(Document section begins)

Thursday, November 27, 2008

No bill of attainder or ex post facto law shall be passed

What legal issue was relevant to the MySpace® suicide? Really, there was none; two sets of prosecutors declined to take it up, for the very good reason that no existing law adequately covered it, and the jury wisely convicted Lori Drew on a lesser charge. Retired FBI agent and internet safety consultant Jeff Lanza told the Kansas City Star, "Legally, this case has nothing to do with suicide."

U.S. Attorney Thomas P. O'Brien tortured an indictment out of the Computer Fraud and Abuse Act, specifically a section that provides penalties for anyone who

intentionally accesses a protected computer without authorization, and as a result of such conduct, causes damage; and...the modification or impairment, or potential modification or impairment, of the medical examination, diagnosis, treatment, or care of 1 or more individuals

O'Brien's biographical page notes that he actually did go to law school (at the University of San Diego, where he was associate Editor of the Law Review); perhaps more significantly, he is a graduate of the famous Top Gun training facility, which is strangely apt, since he seems to build cases the way Tom Cruise flies. If his reasoning in this case means anything at all, it means that if I had told my former boss what I was often tempted to say, that he could best benefit his department by leaping from the roof of the building, and if he had done so, my conduct might have been reprehensible but immune to penalty, but if I had opened a hotmail® account under a false name, transmitted the same opinion in a single e-mail, and the message had been sufficiently persuasive, I would be guilty of a federal crime.

Of course O'Brien was thinking, not of my former boss, but only of vulnerable teen girls, as he explicitly stated; the problem, as he seems never to have realized, is the gap between what he wishes were true and what the law actually says. (Not to mention his absurdly coy formulation: "If you're going to attempt to annoy or go after a little girl and use the Internet to do it, this office will hold you responsible." Really? Annoying someone is now a federal crime?) As Robert Bolt has Sir Thomas More reply in his own defense, "The world may construe by its wits. This court must construe according to the law."

(Document section ends)
(Provided material begins)

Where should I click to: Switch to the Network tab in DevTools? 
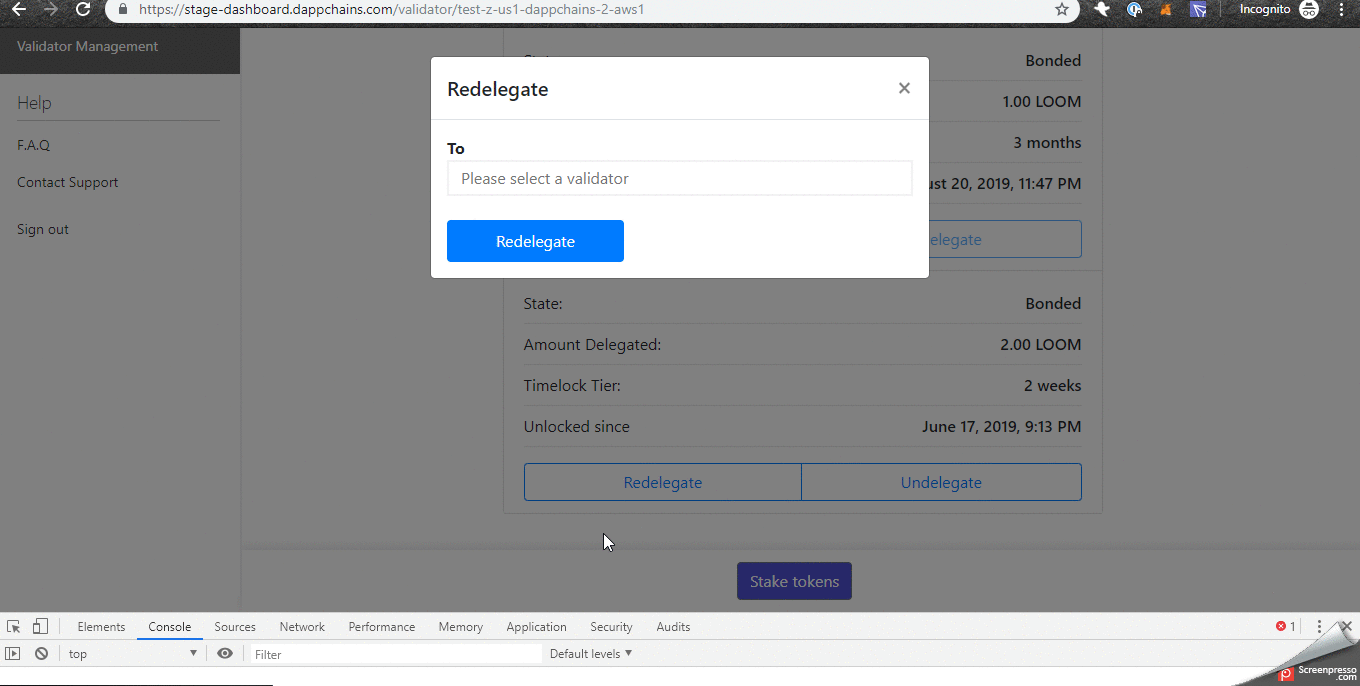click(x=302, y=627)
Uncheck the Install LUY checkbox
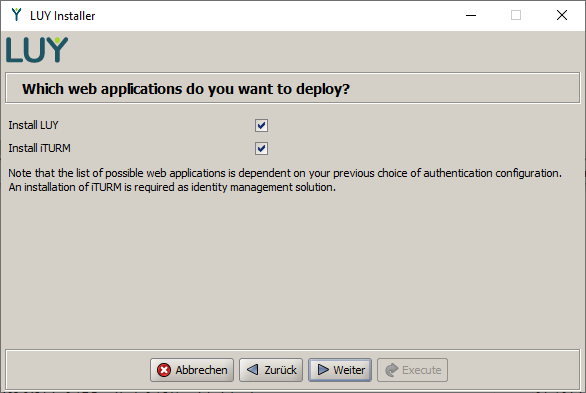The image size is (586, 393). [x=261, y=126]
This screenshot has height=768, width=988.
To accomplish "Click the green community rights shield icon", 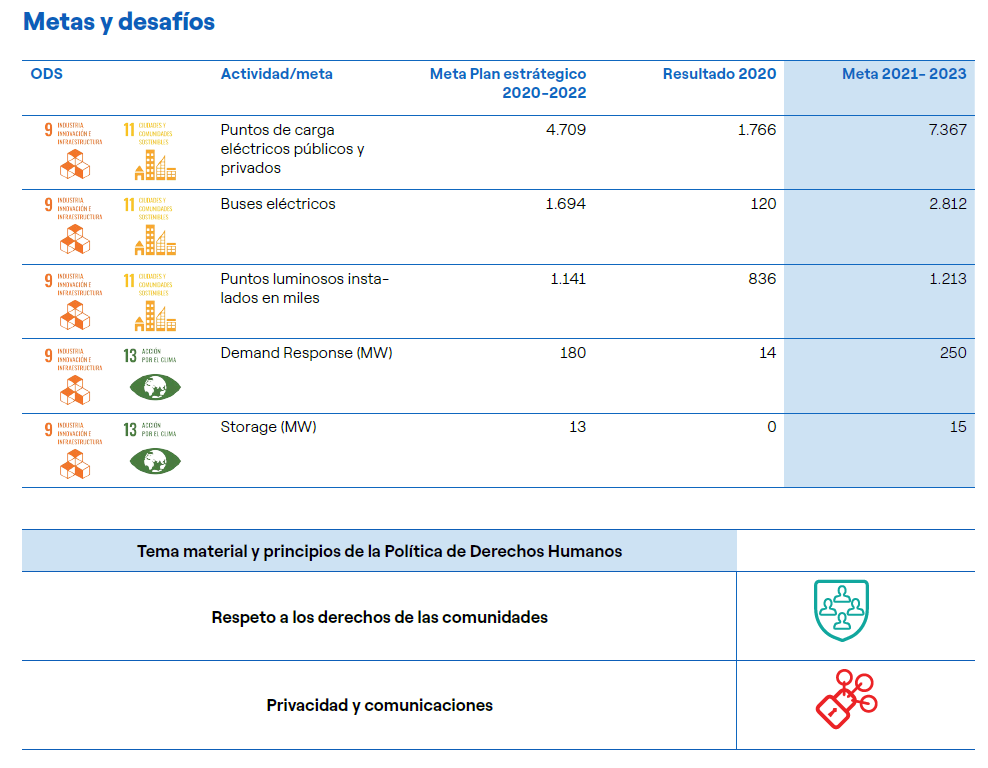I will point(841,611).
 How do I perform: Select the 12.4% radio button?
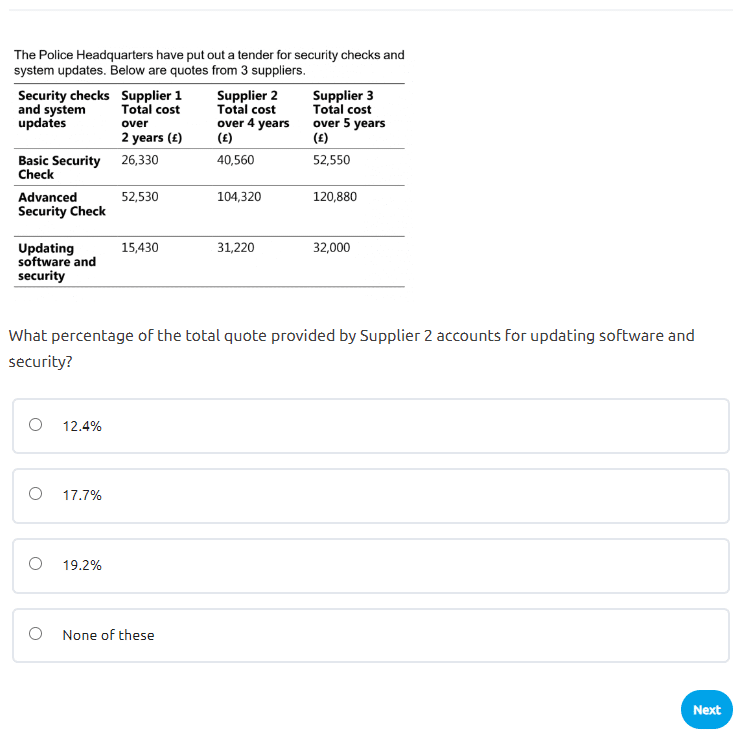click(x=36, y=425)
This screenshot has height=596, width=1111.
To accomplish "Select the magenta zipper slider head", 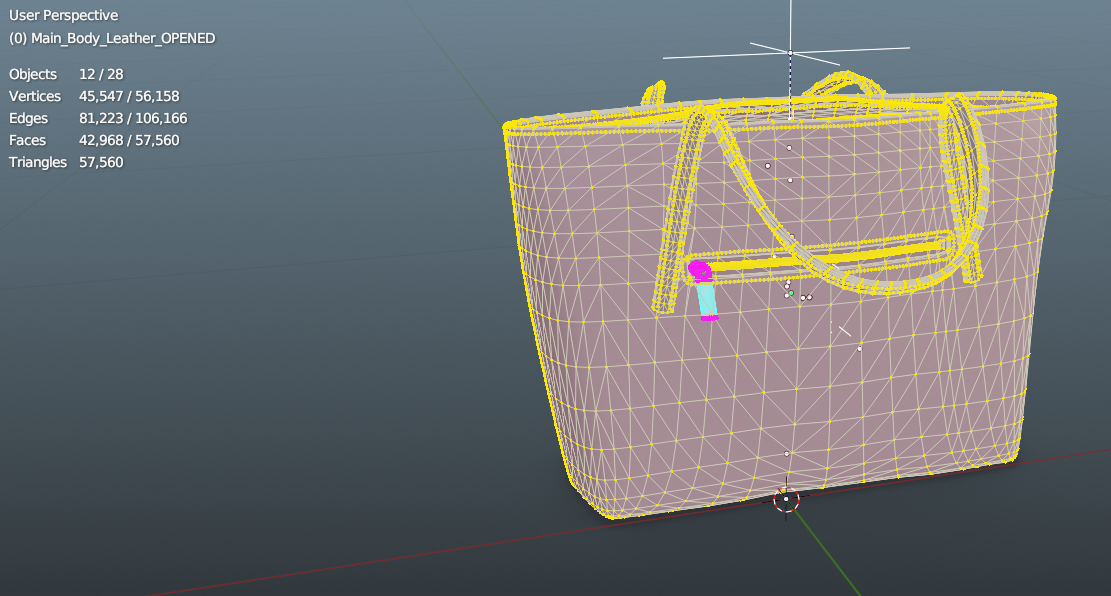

(Provided material ends)

* _Assigned task A_:
Answer these questions about the blog post:
(i) Who told the Kansas City Star that the case had nothing to do with suicide?
(ii) Which act did U.S. Attorney Thomas P. O'Brien use for the indictment?
(iii) At which university did O'Brien attend law school?
* _Assigned task B_: Output the part of the blog post that begins at the words "O'Brien's biographical page" and stops after "a federal crime.", keeping every word as it stands.
The entries here were taken from a different source than the blog post.

* _Problem solution A_:
(i) Jeff Lanza, a retired FBI agent and internet safety consultant
(ii) The Computer Fraud and Abuse Act
(iii) The University of San Diego

* _Problem solution B_:
O'Brien's biographical page notes that he actually did go to law school (at the University of San Diego, where he was associate Editor of the Law Review); perhaps more significantly, he is a graduate of the famous Top Gun training facility, which is strangely apt, since he seems to build cases the way Tom Cruise flies. If his reasoning in this case means anything at all, it means that if I had told my former boss what I was often tempted to say, that he could best benefit his department by leaping from the roof of the building, and if he had done so, my conduct might have been reprehensible but immune to penalty, but if I had opened a hotmail® account under a false name, transmitted the same opinion in a single e-mail, and the message had been sufficiently persuasive, I would be guilty of a federal crime.